---------- DATASET CONTENT
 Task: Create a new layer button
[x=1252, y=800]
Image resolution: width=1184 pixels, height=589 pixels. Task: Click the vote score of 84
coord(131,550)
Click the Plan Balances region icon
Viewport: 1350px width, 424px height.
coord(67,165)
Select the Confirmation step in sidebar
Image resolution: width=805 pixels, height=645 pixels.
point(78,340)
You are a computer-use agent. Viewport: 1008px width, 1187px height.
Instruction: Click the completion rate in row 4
--------------------
• **THE PROBLEM**
The full set of records above must be retyped exactly.

• **REPLY**
 Task: Create a new layer button
[x=1252, y=800]
Image resolution: width=1184 pixels, height=589 pixels. Task: Click the vote score of 84
coord(131,550)
Click the Plan Balances region icon
Viewport: 1350px width, 424px height.
coord(67,165)
Select the Confirmation step in sidebar
Image resolution: width=805 pixels, height=645 pixels.
point(78,340)
You are a computer-use agent. Viewport: 1008px width, 1187px height.
Instruction: Click the completion rate in row 4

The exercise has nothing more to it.